WHAT IS EXPECTED: Report every line of the data where the string "highlighted" appears.
++++ TASK MATERIAL
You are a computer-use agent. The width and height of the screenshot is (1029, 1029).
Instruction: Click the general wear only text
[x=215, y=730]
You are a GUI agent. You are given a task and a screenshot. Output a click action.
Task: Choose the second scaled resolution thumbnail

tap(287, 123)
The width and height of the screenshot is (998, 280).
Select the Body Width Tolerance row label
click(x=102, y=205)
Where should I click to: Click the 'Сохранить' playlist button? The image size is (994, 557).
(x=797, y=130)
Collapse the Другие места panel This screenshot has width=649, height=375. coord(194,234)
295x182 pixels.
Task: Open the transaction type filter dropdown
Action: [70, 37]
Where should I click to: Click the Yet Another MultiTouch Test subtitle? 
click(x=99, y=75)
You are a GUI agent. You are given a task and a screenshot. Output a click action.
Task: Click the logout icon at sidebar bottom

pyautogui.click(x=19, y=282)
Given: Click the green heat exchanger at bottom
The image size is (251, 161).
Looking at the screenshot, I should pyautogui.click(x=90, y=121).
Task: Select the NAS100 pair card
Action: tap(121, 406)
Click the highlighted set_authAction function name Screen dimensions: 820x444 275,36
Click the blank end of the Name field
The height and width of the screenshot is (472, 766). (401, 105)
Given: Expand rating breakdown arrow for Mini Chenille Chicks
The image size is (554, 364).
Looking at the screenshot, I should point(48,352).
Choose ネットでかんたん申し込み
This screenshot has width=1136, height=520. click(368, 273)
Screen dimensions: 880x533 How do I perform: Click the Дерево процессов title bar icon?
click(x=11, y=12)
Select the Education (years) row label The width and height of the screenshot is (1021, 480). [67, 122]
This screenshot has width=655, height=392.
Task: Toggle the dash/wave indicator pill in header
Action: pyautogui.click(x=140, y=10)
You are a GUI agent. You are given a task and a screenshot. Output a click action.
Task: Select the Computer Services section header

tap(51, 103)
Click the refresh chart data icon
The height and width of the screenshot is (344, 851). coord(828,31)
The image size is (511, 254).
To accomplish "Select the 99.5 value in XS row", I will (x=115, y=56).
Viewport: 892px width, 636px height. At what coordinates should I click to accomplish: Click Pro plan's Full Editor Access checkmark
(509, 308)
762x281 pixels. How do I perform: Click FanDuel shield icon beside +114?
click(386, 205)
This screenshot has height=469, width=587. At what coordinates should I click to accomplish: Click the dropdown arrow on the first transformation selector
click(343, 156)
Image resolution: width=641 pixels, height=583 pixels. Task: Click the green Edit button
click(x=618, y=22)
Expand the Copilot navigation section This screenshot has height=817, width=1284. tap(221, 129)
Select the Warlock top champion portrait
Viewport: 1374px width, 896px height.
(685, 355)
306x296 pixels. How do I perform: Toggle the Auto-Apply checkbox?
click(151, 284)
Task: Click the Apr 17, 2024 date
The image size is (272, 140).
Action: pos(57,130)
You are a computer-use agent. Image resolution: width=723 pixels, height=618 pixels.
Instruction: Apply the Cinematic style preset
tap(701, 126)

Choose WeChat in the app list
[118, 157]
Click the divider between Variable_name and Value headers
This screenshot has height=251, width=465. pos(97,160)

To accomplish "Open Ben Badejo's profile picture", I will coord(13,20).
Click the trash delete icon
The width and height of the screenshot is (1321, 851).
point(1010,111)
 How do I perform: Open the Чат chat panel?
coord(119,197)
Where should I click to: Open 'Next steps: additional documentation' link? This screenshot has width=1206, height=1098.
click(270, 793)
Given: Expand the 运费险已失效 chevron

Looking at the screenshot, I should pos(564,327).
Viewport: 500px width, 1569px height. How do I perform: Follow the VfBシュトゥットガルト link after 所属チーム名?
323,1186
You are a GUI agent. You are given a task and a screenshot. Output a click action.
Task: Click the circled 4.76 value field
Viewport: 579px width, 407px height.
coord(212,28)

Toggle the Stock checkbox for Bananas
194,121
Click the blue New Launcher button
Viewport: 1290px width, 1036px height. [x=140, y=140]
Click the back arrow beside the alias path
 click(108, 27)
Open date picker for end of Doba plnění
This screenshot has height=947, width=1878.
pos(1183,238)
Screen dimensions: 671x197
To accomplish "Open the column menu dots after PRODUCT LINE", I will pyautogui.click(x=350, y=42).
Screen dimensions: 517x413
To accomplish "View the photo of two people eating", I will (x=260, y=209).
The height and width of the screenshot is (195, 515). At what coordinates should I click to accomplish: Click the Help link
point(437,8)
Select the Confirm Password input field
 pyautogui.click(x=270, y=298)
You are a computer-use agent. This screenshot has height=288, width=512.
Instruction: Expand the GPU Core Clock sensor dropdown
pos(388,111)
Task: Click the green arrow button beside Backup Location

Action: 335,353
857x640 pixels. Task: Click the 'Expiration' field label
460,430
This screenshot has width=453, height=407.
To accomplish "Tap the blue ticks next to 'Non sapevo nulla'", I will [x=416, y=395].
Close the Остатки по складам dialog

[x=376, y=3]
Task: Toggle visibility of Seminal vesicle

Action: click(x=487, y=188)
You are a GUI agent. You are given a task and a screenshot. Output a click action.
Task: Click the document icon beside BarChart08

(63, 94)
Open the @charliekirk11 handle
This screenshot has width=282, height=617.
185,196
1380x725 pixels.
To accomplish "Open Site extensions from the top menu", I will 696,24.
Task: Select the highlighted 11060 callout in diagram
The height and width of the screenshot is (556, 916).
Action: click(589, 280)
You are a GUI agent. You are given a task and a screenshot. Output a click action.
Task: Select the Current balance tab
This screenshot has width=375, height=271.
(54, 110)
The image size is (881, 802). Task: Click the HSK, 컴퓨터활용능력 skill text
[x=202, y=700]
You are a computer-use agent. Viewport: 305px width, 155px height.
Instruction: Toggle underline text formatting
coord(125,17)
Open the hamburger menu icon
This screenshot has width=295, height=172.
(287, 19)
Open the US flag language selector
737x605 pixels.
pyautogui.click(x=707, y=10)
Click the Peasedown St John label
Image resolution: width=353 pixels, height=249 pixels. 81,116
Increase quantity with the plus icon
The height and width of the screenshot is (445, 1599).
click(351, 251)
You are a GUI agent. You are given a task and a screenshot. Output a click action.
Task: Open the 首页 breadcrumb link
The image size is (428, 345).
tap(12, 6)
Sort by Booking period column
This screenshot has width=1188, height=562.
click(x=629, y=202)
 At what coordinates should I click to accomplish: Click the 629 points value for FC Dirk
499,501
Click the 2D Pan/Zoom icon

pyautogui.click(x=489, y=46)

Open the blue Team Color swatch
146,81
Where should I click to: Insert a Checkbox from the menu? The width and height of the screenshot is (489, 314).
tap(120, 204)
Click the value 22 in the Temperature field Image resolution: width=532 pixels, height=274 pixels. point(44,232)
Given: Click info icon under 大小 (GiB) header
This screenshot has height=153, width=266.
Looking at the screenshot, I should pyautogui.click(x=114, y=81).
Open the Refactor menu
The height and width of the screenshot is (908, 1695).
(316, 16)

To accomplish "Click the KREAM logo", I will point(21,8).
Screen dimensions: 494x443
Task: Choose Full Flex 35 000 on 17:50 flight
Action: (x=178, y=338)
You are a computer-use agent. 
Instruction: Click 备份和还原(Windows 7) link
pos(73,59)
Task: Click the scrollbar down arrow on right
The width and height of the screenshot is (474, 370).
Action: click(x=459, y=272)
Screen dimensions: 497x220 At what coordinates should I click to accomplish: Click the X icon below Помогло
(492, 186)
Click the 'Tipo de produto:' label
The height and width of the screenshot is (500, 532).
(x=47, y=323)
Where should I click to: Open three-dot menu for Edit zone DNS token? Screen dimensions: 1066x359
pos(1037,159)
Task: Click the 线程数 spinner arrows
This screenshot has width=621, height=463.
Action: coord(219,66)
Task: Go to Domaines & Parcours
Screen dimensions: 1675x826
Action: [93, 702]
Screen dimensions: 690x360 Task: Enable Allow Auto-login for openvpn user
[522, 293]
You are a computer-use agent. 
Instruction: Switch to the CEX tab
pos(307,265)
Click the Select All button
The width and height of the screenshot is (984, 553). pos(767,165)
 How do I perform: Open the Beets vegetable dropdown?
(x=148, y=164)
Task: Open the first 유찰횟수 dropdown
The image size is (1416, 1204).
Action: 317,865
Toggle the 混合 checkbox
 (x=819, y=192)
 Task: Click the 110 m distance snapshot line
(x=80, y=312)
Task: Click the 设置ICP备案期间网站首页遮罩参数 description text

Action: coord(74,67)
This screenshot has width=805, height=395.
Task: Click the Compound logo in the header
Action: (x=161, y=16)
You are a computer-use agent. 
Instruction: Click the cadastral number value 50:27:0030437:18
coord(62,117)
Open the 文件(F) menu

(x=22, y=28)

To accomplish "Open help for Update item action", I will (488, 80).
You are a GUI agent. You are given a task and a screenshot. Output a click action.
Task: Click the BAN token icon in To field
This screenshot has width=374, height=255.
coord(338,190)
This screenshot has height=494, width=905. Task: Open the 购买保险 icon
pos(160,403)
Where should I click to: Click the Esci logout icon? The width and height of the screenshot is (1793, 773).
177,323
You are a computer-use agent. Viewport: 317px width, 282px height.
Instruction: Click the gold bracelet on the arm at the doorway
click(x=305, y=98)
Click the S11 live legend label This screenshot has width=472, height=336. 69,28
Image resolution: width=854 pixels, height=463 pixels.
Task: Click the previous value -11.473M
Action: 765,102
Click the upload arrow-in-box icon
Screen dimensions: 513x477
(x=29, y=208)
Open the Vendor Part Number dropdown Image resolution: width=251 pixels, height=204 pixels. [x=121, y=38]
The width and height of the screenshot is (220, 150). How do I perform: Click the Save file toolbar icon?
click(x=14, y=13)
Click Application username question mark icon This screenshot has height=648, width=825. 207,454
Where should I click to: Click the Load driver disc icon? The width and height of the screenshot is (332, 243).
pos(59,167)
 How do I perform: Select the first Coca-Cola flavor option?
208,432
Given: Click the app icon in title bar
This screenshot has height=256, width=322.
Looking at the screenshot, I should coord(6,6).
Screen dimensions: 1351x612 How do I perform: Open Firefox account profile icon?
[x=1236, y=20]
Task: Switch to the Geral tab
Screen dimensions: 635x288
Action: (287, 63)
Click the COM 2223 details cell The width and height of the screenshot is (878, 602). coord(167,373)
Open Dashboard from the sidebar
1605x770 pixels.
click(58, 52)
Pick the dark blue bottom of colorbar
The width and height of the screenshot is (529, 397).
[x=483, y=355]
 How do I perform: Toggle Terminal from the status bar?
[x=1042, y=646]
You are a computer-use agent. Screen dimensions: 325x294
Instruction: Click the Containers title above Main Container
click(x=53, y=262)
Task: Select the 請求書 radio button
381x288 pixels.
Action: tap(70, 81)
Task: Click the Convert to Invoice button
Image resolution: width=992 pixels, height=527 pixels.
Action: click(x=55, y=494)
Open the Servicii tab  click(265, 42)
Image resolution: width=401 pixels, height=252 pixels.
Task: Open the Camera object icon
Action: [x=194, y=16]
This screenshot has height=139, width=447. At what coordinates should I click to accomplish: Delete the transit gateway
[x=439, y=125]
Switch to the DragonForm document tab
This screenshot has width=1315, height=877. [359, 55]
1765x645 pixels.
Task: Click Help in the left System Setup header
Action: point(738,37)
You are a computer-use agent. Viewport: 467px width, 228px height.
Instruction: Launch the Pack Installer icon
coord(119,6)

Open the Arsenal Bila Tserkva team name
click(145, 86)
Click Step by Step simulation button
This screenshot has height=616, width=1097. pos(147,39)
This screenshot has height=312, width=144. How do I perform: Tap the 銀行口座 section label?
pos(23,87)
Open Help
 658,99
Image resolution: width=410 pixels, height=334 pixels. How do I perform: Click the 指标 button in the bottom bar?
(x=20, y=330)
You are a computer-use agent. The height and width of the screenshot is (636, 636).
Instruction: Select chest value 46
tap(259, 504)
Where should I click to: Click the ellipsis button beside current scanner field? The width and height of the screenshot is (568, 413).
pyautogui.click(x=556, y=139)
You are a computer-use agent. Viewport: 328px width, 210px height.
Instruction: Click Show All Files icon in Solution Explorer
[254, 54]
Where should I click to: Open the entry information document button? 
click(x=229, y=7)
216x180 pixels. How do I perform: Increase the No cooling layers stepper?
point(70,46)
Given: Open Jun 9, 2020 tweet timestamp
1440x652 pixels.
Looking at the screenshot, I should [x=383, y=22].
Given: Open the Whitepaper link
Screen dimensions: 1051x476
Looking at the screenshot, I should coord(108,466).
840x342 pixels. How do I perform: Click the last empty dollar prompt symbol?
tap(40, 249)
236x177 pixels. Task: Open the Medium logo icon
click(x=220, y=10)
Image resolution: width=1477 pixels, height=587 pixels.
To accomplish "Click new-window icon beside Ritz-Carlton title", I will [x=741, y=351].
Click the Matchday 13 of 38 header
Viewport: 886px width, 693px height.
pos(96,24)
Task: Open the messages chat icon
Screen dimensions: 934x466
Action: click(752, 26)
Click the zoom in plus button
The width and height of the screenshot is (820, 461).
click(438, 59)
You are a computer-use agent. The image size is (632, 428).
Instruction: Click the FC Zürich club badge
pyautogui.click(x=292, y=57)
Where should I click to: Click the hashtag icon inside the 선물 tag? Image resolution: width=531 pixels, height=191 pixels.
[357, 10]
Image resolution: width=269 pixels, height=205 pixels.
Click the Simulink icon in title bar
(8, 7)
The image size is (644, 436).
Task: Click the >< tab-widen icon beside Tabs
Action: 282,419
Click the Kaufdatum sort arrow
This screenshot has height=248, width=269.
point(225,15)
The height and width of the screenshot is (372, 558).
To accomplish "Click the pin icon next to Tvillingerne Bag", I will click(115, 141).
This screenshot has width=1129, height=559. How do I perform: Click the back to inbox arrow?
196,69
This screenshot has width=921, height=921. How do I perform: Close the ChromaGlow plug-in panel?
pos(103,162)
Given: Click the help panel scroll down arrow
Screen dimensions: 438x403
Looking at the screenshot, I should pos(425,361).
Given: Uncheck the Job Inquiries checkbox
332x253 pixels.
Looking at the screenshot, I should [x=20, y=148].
++++++++
COMPLETED EXERCISE:
Click the highlighted set_authAction function name Screen dimensions: 820x444 275,36
Task: Select the highlighted 11060 callout in diagram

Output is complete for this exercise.